● **WORK TO COMPLETE**:
Copy out every entry, keeping each character the same.

RECORDS FOR PROCESSING section start

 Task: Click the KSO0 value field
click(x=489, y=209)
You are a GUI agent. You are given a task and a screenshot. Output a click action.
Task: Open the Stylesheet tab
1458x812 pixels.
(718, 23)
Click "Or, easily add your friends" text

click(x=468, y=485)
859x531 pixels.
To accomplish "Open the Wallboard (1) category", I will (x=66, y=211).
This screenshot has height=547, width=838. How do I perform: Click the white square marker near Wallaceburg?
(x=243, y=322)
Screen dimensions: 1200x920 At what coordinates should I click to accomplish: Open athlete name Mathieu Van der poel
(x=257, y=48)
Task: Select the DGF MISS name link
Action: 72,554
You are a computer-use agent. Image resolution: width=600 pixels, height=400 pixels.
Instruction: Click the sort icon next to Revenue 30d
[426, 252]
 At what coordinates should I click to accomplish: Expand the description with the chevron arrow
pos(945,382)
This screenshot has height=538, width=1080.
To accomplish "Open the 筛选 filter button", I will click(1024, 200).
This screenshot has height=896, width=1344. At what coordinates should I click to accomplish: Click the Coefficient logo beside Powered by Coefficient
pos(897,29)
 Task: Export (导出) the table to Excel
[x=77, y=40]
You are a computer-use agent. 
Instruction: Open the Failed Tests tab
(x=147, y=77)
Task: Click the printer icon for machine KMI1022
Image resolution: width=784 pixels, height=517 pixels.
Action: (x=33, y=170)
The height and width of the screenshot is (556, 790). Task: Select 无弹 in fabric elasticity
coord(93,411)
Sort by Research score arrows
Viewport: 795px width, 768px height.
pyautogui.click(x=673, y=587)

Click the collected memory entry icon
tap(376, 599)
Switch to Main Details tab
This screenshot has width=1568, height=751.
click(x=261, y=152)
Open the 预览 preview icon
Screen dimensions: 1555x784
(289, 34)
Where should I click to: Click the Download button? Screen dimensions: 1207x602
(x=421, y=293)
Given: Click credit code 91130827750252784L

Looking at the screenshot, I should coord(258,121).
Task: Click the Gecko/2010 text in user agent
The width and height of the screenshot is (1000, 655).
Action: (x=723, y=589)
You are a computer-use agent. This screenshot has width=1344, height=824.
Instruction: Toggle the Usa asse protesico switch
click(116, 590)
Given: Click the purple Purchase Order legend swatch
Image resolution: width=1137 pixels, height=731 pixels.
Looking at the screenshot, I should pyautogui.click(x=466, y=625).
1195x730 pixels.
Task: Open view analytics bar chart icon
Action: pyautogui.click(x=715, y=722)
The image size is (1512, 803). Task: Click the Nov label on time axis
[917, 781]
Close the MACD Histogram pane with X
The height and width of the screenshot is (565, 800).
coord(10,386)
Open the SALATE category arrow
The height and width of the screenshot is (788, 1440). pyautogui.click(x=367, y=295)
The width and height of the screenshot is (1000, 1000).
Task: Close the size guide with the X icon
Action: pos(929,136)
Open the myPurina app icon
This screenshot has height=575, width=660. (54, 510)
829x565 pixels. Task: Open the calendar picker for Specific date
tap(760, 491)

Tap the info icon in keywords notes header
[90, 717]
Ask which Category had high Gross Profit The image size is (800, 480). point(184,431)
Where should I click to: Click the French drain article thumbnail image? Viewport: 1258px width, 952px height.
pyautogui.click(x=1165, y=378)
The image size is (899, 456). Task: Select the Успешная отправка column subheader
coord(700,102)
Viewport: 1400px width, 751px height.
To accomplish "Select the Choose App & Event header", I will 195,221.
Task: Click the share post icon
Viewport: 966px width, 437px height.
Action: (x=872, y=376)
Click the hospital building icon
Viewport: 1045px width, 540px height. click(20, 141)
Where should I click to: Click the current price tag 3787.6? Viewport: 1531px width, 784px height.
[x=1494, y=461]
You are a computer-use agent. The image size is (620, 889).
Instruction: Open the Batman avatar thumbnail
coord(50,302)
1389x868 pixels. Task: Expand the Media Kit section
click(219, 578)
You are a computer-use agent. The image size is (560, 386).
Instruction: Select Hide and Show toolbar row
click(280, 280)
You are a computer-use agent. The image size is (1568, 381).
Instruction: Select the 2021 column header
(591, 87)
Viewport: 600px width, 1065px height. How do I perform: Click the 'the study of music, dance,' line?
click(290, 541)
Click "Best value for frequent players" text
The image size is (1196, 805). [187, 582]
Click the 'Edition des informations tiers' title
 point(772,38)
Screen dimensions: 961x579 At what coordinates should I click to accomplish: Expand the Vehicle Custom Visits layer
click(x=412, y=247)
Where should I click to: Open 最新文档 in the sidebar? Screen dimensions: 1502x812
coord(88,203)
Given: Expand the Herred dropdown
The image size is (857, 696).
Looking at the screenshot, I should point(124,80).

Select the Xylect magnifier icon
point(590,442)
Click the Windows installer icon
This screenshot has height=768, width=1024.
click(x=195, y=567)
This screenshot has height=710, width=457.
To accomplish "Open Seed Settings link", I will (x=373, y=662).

RECORDS FOR PROCESSING section end

● **EXERCISE RESPONSE**:
 Task: Click the KSO0 value field
click(x=489, y=209)
You are a GUI agent. You are given a task and a screenshot. Output a click action.
Task: Open the Stylesheet tab
1458x812 pixels.
(718, 23)
Click "Or, easily add your friends" text

click(x=468, y=485)
859x531 pixels.
To accomplish "Open the Wallboard (1) category", I will (x=66, y=211).
This screenshot has height=547, width=838. How do I perform: Click the white square marker near Wallaceburg?
(x=243, y=322)
Screen dimensions: 1200x920 At what coordinates should I click to accomplish: Open athlete name Mathieu Van der poel
(x=257, y=48)
Task: Select the DGF MISS name link
Action: 72,554
You are a computer-use agent. Image resolution: width=600 pixels, height=400 pixels.
Instruction: Click the sort icon next to Revenue 30d
[426, 252]
 At what coordinates should I click to accomplish: Expand the description with the chevron arrow
pos(945,382)
This screenshot has height=538, width=1080.
To accomplish "Open the 筛选 filter button", I will click(1024, 200).
This screenshot has height=896, width=1344. At what coordinates should I click to accomplish: Click the Coefficient logo beside Powered by Coefficient
pos(897,29)
 Task: Export (导出) the table to Excel
[x=77, y=40]
You are a computer-use agent. 
Instruction: Open the Failed Tests tab
(x=147, y=77)
Task: Click the printer icon for machine KMI1022
Image resolution: width=784 pixels, height=517 pixels.
Action: (x=33, y=170)
The height and width of the screenshot is (556, 790). Task: Select 无弹 in fabric elasticity
coord(93,411)
Sort by Research score arrows
Viewport: 795px width, 768px height.
pyautogui.click(x=673, y=587)

Click the collected memory entry icon
tap(376, 599)
Switch to Main Details tab
This screenshot has width=1568, height=751.
click(x=261, y=152)
Open the 预览 preview icon
Screen dimensions: 1555x784
(289, 34)
Where should I click to: Click the Download button? Screen dimensions: 1207x602
(x=421, y=293)
Given: Click credit code 91130827750252784L

Looking at the screenshot, I should coord(258,121).
Task: Click the Gecko/2010 text in user agent
The width and height of the screenshot is (1000, 655).
Action: (x=723, y=589)
You are a computer-use agent. This screenshot has width=1344, height=824.
Instruction: Toggle the Usa asse protesico switch
click(116, 590)
Given: Click the purple Purchase Order legend swatch
Image resolution: width=1137 pixels, height=731 pixels.
Looking at the screenshot, I should pyautogui.click(x=466, y=625).
1195x730 pixels.
Task: Open view analytics bar chart icon
Action: pyautogui.click(x=715, y=722)
The image size is (1512, 803). Task: Click the Nov label on time axis
[917, 781]
Close the MACD Histogram pane with X
The height and width of the screenshot is (565, 800).
coord(10,386)
Open the SALATE category arrow
The height and width of the screenshot is (788, 1440). pyautogui.click(x=367, y=295)
The width and height of the screenshot is (1000, 1000).
Task: Close the size guide with the X icon
Action: pos(929,136)
Open the myPurina app icon
This screenshot has height=575, width=660. (54, 510)
829x565 pixels. Task: Open the calendar picker for Specific date
tap(760, 491)

Tap the info icon in keywords notes header
[90, 717]
Ask which Category had high Gross Profit The image size is (800, 480). point(184,431)
Where should I click to: Click the French drain article thumbnail image? Viewport: 1258px width, 952px height.
pyautogui.click(x=1165, y=378)
The image size is (899, 456). Task: Select the Успешная отправка column subheader
coord(700,102)
Viewport: 1400px width, 751px height.
To accomplish "Select the Choose App & Event header", I will 195,221.
Task: Click the share post icon
Viewport: 966px width, 437px height.
Action: (x=872, y=376)
Click the hospital building icon
Viewport: 1045px width, 540px height. click(20, 141)
Where should I click to: Click the current price tag 3787.6? Viewport: 1531px width, 784px height.
[x=1494, y=461]
You are a computer-use agent. The image size is (620, 889).
Instruction: Open the Batman avatar thumbnail
coord(50,302)
1389x868 pixels. Task: Expand the Media Kit section
click(219, 578)
You are a computer-use agent. The image size is (560, 386).
Instruction: Select Hide and Show toolbar row
click(280, 280)
You are a computer-use agent. The image size is (1568, 381).
Instruction: Select the 2021 column header
(591, 87)
Viewport: 600px width, 1065px height. How do I perform: Click the 'the study of music, dance,' line?
click(290, 541)
Click "Best value for frequent players" text
The image size is (1196, 805). [187, 582]
Click the 'Edition des informations tiers' title
 point(772,38)
Screen dimensions: 961x579 At what coordinates should I click to accomplish: Expand the Vehicle Custom Visits layer
click(x=412, y=247)
Where should I click to: Open 最新文档 in the sidebar? Screen dimensions: 1502x812
coord(88,203)
Given: Expand the Herred dropdown
The image size is (857, 696).
Looking at the screenshot, I should point(124,80).

Select the Xylect magnifier icon
point(590,442)
Click the Windows installer icon
This screenshot has height=768, width=1024.
click(x=195, y=567)
This screenshot has height=710, width=457.
To accomplish "Open Seed Settings link", I will (x=373, y=662).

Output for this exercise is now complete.